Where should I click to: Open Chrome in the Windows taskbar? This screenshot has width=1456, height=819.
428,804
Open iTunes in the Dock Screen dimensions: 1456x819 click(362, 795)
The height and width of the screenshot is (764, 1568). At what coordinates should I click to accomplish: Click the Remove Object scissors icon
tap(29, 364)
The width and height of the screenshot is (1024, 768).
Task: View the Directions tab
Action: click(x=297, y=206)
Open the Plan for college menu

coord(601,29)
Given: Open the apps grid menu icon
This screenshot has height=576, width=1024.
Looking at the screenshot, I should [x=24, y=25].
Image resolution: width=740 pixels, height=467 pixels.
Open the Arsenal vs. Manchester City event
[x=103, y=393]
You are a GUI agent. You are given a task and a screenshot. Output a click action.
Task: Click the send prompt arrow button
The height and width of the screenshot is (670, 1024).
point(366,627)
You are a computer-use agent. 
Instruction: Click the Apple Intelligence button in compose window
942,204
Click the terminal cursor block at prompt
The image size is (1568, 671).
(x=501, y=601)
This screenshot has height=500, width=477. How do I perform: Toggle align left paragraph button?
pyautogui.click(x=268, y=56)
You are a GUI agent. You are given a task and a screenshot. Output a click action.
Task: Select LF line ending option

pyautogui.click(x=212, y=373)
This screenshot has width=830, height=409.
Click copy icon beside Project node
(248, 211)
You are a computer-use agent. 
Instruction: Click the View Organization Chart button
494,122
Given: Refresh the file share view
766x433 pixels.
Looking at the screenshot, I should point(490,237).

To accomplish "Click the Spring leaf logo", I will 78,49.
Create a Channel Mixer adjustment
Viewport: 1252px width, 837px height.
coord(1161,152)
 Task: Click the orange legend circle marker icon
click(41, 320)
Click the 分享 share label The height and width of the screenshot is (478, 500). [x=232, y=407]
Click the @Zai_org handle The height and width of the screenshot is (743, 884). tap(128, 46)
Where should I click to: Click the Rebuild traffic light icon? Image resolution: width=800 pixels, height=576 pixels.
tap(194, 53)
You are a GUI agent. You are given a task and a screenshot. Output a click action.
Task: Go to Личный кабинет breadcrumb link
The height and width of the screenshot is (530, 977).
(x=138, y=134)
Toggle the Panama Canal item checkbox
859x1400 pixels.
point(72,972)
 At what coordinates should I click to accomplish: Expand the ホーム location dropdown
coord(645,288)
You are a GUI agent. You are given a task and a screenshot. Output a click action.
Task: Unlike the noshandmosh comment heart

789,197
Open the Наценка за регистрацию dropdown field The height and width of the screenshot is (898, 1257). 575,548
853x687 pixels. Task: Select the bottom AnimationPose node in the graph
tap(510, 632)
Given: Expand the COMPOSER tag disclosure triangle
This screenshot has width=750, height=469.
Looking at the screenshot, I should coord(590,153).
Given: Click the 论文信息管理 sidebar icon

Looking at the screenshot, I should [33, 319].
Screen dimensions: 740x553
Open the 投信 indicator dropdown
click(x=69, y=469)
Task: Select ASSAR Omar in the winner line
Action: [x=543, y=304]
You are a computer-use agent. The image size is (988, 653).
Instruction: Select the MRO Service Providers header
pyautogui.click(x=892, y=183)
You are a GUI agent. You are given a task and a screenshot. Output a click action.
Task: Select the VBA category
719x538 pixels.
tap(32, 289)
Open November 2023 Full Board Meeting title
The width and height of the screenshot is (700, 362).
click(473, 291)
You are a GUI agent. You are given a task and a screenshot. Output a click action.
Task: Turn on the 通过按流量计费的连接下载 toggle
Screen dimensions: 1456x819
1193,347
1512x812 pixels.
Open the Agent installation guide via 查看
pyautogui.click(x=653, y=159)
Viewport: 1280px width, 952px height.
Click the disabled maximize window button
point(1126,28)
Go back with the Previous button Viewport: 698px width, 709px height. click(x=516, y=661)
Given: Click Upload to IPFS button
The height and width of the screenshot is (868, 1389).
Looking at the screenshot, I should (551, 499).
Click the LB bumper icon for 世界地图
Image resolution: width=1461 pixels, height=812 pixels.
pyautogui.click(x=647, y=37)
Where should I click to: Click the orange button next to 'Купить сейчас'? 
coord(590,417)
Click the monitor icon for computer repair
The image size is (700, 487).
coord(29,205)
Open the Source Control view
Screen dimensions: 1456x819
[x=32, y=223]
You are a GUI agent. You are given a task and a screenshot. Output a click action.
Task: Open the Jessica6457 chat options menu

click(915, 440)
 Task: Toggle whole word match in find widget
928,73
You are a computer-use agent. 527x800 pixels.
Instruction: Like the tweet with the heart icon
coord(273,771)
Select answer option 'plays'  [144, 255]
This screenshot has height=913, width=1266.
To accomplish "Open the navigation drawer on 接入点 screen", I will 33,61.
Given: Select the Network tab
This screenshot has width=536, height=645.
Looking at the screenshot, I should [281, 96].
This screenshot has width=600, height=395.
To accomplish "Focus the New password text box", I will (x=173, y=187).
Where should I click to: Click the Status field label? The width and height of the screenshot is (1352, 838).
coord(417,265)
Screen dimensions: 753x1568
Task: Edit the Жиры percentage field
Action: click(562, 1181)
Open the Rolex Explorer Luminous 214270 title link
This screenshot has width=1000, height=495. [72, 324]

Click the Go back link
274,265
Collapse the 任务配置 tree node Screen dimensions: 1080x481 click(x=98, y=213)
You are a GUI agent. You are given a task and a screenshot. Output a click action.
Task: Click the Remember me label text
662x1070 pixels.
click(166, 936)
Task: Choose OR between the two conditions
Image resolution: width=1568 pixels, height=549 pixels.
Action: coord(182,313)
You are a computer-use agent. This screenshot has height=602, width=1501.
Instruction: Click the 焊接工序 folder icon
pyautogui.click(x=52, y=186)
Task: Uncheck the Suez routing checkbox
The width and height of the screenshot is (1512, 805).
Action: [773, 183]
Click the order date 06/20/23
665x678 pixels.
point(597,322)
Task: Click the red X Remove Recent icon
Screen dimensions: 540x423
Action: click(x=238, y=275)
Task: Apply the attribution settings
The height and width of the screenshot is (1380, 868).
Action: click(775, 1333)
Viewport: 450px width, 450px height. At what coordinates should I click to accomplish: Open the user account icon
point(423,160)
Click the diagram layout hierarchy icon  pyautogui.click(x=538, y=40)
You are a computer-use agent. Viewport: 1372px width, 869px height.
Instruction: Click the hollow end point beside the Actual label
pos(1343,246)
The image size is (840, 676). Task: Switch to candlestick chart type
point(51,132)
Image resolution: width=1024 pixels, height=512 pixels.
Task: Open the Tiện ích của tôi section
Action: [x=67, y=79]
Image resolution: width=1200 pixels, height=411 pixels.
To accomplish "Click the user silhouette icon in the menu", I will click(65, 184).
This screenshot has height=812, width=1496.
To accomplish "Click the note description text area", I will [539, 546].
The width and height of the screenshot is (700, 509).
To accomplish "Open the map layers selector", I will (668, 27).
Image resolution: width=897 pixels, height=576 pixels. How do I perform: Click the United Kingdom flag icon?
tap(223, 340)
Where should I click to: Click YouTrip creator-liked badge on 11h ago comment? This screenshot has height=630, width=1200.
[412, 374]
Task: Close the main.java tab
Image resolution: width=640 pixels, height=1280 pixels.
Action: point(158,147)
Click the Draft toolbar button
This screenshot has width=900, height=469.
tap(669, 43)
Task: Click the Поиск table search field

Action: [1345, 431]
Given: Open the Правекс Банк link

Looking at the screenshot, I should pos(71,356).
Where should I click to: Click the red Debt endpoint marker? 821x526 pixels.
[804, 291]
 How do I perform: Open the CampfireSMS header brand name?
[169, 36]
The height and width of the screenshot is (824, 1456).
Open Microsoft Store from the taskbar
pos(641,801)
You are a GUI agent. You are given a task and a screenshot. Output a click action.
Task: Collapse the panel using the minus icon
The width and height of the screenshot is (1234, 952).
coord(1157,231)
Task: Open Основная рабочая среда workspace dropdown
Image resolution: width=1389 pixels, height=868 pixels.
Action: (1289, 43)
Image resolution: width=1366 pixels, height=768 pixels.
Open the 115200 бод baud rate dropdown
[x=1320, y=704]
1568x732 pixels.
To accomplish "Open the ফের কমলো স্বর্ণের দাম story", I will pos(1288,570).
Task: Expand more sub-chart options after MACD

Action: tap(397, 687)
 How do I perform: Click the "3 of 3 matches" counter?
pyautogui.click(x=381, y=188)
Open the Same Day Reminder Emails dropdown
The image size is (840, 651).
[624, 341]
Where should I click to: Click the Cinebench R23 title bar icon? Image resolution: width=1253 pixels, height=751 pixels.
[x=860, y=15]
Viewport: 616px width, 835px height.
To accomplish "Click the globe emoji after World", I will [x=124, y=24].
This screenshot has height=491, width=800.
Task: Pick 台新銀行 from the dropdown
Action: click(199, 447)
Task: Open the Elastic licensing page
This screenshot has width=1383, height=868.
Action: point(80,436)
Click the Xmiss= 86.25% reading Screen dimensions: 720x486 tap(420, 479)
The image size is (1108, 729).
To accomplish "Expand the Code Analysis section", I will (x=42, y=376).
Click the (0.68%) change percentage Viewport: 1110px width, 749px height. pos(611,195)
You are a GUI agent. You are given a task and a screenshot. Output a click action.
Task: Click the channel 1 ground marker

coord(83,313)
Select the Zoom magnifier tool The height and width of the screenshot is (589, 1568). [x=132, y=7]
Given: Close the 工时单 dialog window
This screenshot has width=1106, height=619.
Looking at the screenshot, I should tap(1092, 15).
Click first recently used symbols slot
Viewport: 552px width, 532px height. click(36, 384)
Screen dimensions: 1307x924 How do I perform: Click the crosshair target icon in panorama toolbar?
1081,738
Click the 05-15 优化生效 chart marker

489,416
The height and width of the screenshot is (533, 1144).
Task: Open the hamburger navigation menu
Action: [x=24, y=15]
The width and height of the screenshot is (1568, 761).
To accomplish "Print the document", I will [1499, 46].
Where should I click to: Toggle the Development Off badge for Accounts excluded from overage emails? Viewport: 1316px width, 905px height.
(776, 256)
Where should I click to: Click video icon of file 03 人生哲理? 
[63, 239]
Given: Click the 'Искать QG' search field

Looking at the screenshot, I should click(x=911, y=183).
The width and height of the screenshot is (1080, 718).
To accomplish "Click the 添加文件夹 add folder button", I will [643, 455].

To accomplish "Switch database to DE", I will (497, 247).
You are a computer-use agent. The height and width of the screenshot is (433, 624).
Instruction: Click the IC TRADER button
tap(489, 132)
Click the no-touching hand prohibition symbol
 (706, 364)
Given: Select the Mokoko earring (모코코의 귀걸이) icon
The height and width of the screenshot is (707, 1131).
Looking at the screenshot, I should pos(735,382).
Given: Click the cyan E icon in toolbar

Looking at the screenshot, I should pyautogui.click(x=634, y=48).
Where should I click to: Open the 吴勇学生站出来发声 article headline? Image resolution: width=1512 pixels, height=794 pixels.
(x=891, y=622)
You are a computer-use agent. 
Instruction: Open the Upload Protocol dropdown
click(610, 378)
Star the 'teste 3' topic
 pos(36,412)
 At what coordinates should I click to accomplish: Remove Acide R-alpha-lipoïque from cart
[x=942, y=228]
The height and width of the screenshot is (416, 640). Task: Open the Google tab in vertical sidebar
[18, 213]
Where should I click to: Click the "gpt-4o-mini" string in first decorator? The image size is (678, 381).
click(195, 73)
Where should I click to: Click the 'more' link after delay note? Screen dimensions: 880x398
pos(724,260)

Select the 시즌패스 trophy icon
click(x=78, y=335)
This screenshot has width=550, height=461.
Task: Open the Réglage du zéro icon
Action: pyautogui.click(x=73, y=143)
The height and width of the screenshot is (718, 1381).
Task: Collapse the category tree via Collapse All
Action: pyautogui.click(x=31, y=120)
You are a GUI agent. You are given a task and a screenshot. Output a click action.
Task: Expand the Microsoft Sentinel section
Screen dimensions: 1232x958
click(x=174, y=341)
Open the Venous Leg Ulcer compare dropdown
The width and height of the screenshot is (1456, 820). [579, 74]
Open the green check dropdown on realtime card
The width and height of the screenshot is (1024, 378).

#####

Copy the material between the lines holding "Viewport: 616px width, 835px height." and "Viewport: 552px width, 532px", inclusive, reproducing each line as it stands.

Viewport: 616px width, 835px height.
To accomplish "Click the globe emoji after World", I will [x=124, y=24].
This screenshot has height=491, width=800.
Task: Pick 台新銀行 from the dropdown
Action: click(199, 447)
Task: Open the Elastic licensing page
This screenshot has width=1383, height=868.
Action: point(80,436)
Click the Xmiss= 86.25% reading Screen dimensions: 720x486 tap(420, 479)
The image size is (1108, 729).
To accomplish "Expand the Code Analysis section", I will (x=42, y=376).
Click the (0.68%) change percentage Viewport: 1110px width, 749px height. pos(611,195)
You are a GUI agent. You are given a task and a screenshot. Output a click action.
Task: Click the channel 1 ground marker

coord(83,313)
Select the Zoom magnifier tool The height and width of the screenshot is (589, 1568). [x=132, y=7]
Given: Close the 工时单 dialog window
This screenshot has width=1106, height=619.
Looking at the screenshot, I should tap(1092, 15).
Click first recently used symbols slot
Viewport: 552px width, 532px height. click(36, 384)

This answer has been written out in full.